(Stored items)
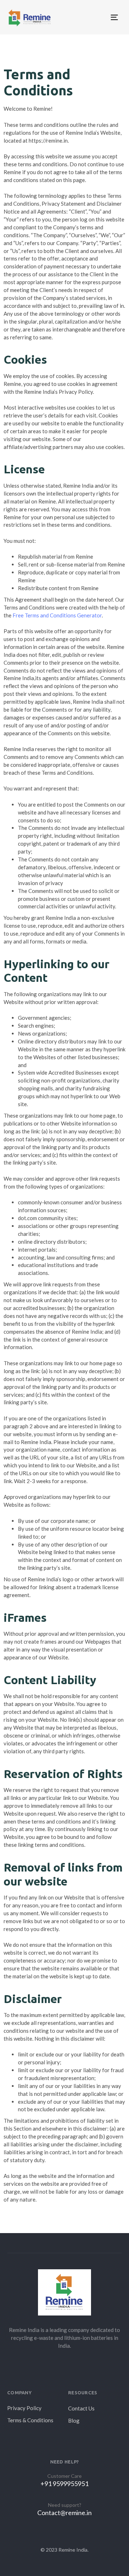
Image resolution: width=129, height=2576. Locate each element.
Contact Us (81, 2408)
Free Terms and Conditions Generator (57, 615)
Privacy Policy (24, 2408)
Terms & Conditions (30, 2420)
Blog (74, 2420)
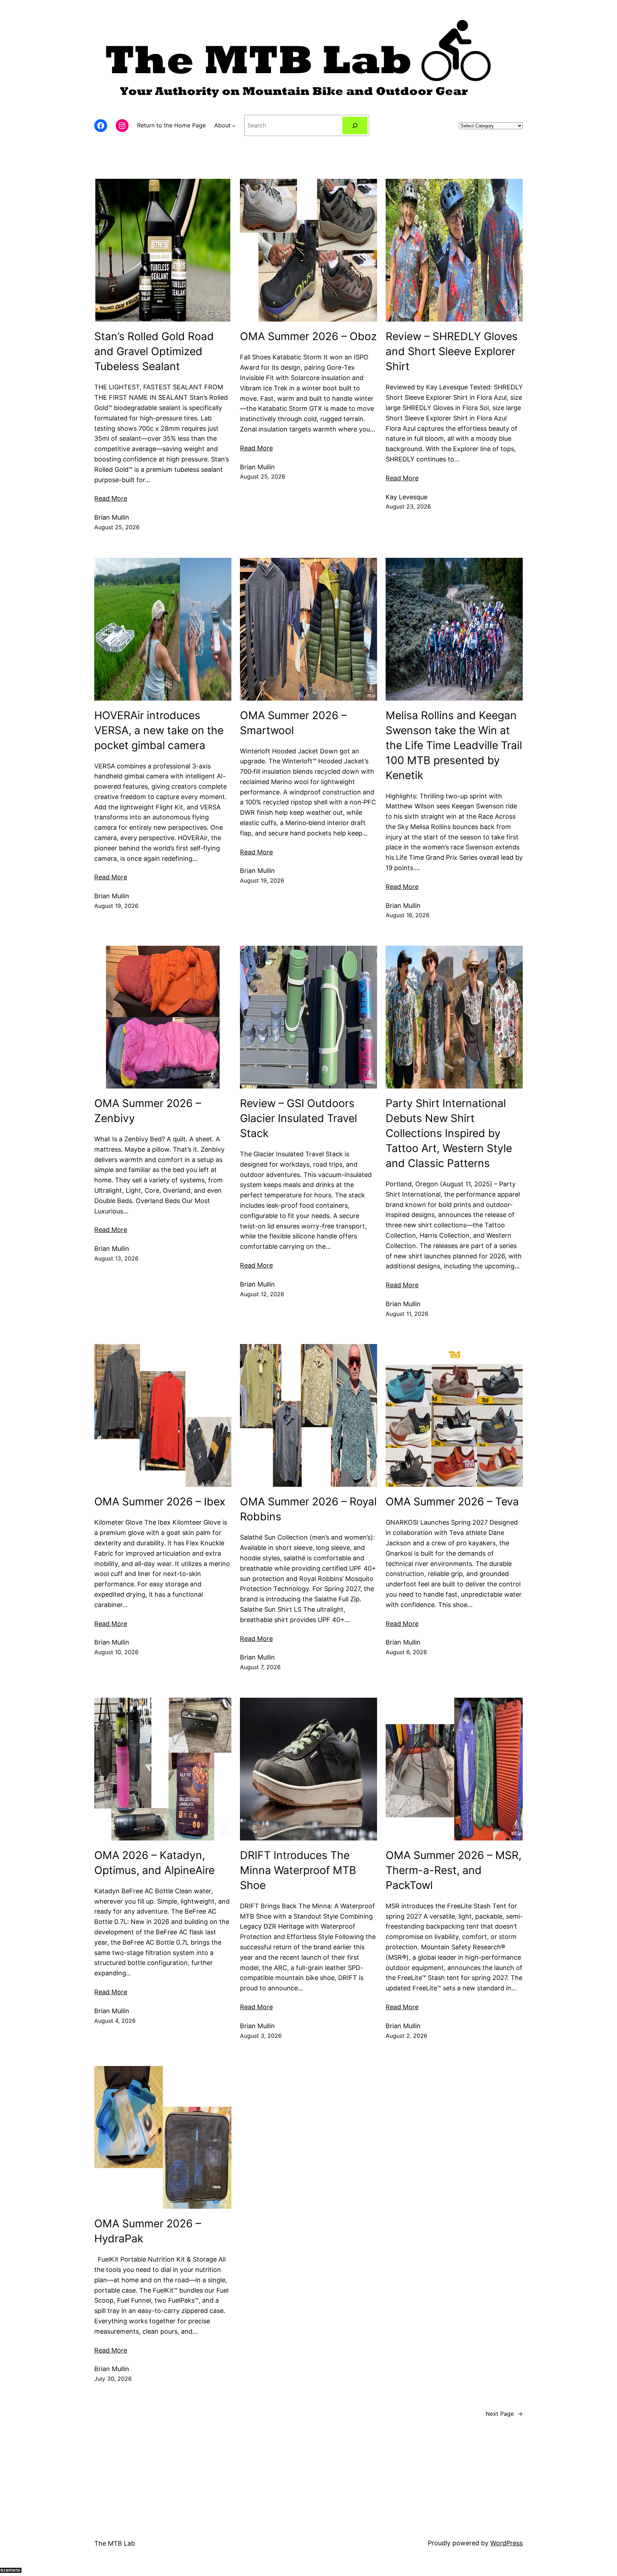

_Assignment:_ Please count the lines above containing "Terms"; number only.

_Solution to the problem:_ 2